# Supplied text
>> START
But no matter! Bob (or any really any other user, but let’s assume Bob) has one week to take action; he’ll check Alice’s UTXO against his copy of the Plasma chain and notice that it’s a double spend. To prove maleficence, he submits a “fraud proof” in the form of the old transaction in which Alice previously spent the UTXO in question, along with a Merkle proof of its inclusion in a Plasma block. Bob has given cryptographic proof that Alice already spent this money; she’s been caught in the act, and her attempt to withdraw this money is cancelled.
A Note on “Punishments”
At this point, we may want some way to further punish Alice for her attempted crime, creating a credible threat of greater loss for her and ideally disincentivizing this sort of behavior from taking place to begin with. These punishment mechanisms are typical in channel constructions; in Poon-Dryja payment channels, for example (the payment channel construction currently used in Bitcoin’s Lightning Network), being caught trying to cash out outdated transactions results in your counterparty collecting all of your channel’s funds. While this sort of punishment isn’t strictly necessary in either Plasma or channels, it’s arguably a stronger requirement in Plasma; without some notion of punishments, Alice could simply repeatedly attempt improper withdrawals, forcing Bob (or someone else) to spend gas fees with every response. Ironically, however, it’s also less self-evident how such punishments could be administered in Plasma; to slash some of Alice’s funds in the Plasma chain, we’d need to establish which funds are hers, which itself would require its own claim/dispute window mechanism, sending us down a recursive, challenges-all-the-way-down rabbit hole.
>> END
# To be done
Print the Plasma fraud-proof text in full, word for word. The data after this text is a separate set of material.

Rows of pointing data
>> START
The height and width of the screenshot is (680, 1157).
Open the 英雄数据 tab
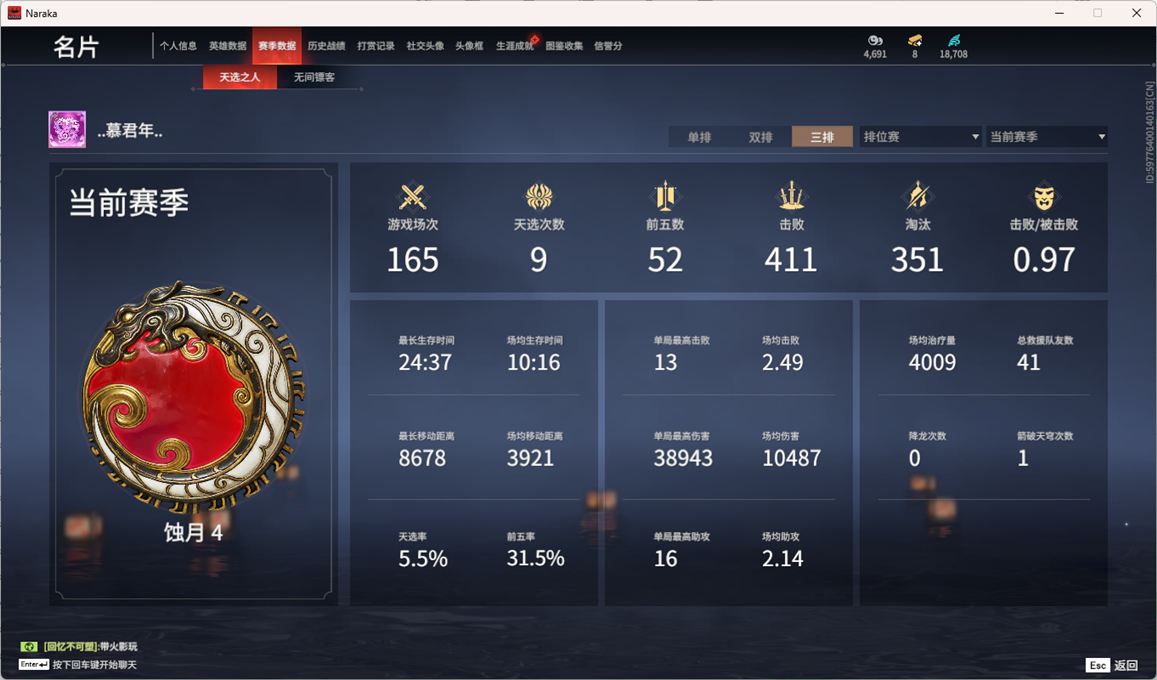click(x=227, y=46)
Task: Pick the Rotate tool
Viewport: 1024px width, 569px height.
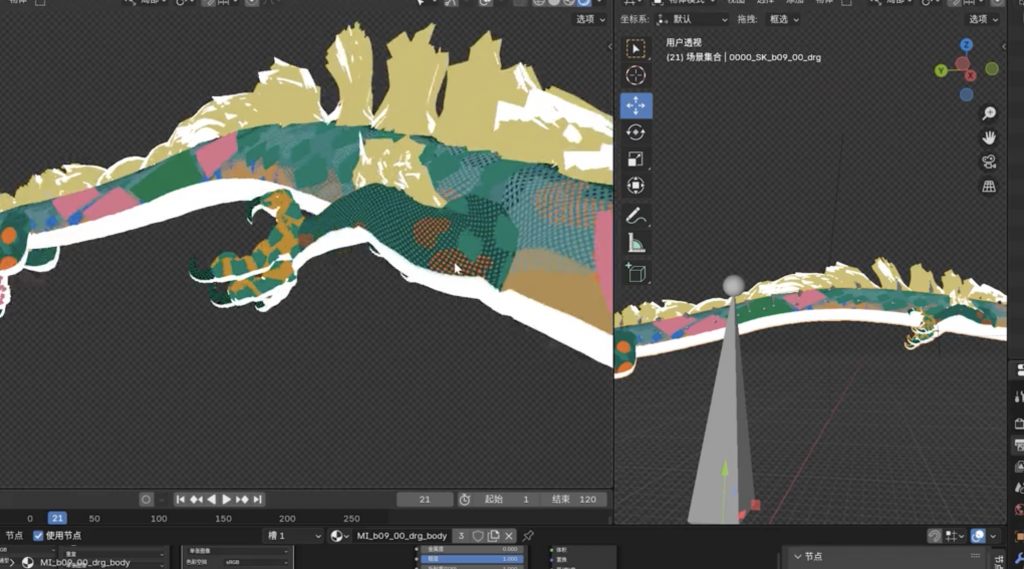Action: [x=635, y=132]
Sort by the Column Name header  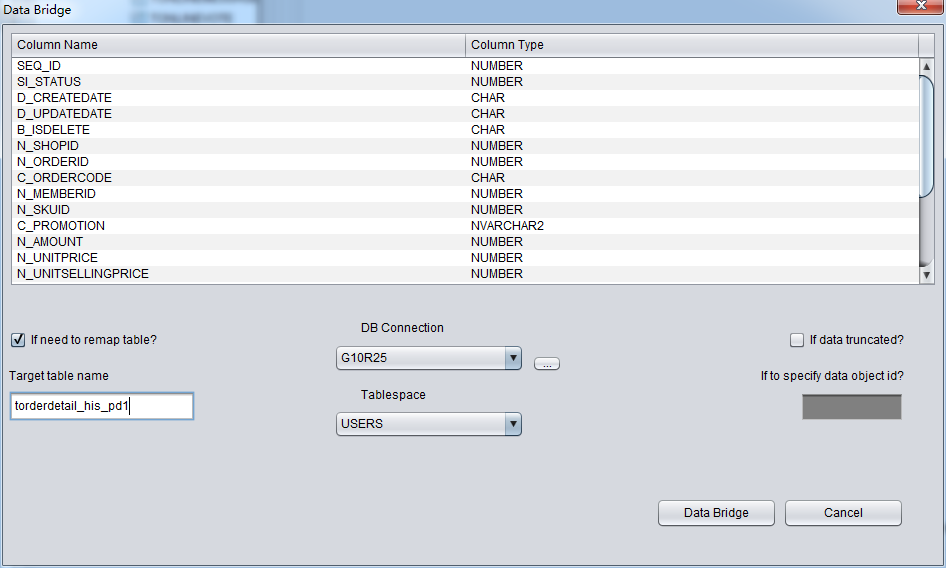tap(238, 45)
>> END
# Solution to the exercise
But no matter! Bob (or any really any other user, but let’s assume Bob) has one week to take action; he’ll check Alice’s UTXO against his copy of the Plasma chain and notice that it’s a double spend. To prove maleficence, he submits a “fraud proof” in the form of the old transaction in which Alice previously spent the UTXO in question, along with a Merkle proof of its inclusion in a Plasma block. Bob has given cryptographic proof that Alice already spent this money; she’s been caught in the act, and her attempt to withdraw this money is cancelled.
A Note on “Punishments”
At this point, we may want some way to further punish Alice for her attempted crime, creating a credible threat of greater loss for her and ideally disincentivizing this sort of behavior from taking place to begin with. These punishment mechanisms are typical in channel constructions; in Poon-Dryja payment channels, for example (the payment channel construction currently used in Bitcoin’s Lightning Network), being caught trying to cash out outdated transactions results in your counterparty collecting all of your channel’s funds. While this sort of punishment isn’t strictly necessary in either Plasma or channels, it’s arguably a stronger requirement in Plasma; without some notion of punishments, Alice could simply repeatedly attempt improper withdrawals, forcing Bob (or someone else) to spend gas fees with every response. Ironically, however, it’s also less self-evident how such punishments could be administered in Plasma; to slash some of Alice’s funds in the Plasma chain, we’d need to establish which funds are hers, which itself would require its own claim/dispute window mechanism, sending us down a recursive, challenges-all-the-way-down rabbit hole.